Data Organization

This document describes recommended practices for structuring data that is stored in Ledger. We assume that the reader is already familiar with Ledger API surface.

Pages

Data stored in Ledger is grouped into separate independent key-value stores called pages.

Deciding how to split data into pages has the following implications:

  • atomic changes across multiple values are possible only within one page, so if there's data that has to be modified together, it must belong to the same page
  • the current state of each page is either entirely present or entirely absent on disk (save for lazy values), hence splitting data into multiple pages allows granular optimization of which data to keep on disk on each device

There are no restrictions on how many pages a client application can use.

Entries

Each page stores an ordered list of key-value pairs, also called entries.

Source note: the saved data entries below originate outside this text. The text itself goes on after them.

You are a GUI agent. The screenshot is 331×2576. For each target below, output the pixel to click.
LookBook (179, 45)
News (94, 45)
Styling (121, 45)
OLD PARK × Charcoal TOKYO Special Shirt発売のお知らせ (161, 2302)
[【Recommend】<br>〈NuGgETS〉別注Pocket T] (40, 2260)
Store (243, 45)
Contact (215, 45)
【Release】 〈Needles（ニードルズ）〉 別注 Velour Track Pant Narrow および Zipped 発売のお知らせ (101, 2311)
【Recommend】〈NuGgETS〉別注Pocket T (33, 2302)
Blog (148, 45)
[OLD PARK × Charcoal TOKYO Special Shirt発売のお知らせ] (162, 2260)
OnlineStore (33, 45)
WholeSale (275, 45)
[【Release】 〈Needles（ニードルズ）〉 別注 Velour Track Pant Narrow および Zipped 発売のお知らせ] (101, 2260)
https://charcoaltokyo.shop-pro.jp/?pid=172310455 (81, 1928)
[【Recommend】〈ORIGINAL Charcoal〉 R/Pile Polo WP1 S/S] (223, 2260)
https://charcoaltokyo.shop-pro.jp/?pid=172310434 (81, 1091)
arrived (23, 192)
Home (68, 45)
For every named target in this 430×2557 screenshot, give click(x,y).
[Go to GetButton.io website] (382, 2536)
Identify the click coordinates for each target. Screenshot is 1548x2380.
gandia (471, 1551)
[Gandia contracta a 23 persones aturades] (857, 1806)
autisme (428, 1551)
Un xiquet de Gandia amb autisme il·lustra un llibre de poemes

Both keys and values are arbitrary byte arrays - the client application is free to construct the keys and values as needed based on their needs, but see some guidance below.

Key ordering

Entries are sorted by key in the lexicographic order of the byte array. Entry retrieval methods always return them in order, it is also possible to use a range query to retrieve only a part of the ordered list.

The lexicographic byte array ordering of the keys implies the following caveats:

  • number ordering: a key of [1, 0, 0] is ordered before the key of [2]. If ordering between the items is important, it is essential to add padding to any numbers that are part of the key, so that their width is fixed
  • string ordering: ordering of unicode strings in a way that matches human expectations is non-trivial and byte-array ordering of utf8/16/32 strings is unlikely to yield good results.

Range queries

The entries stored in a page are sorted by keys, and can be retrieved using either exact matching or range queries.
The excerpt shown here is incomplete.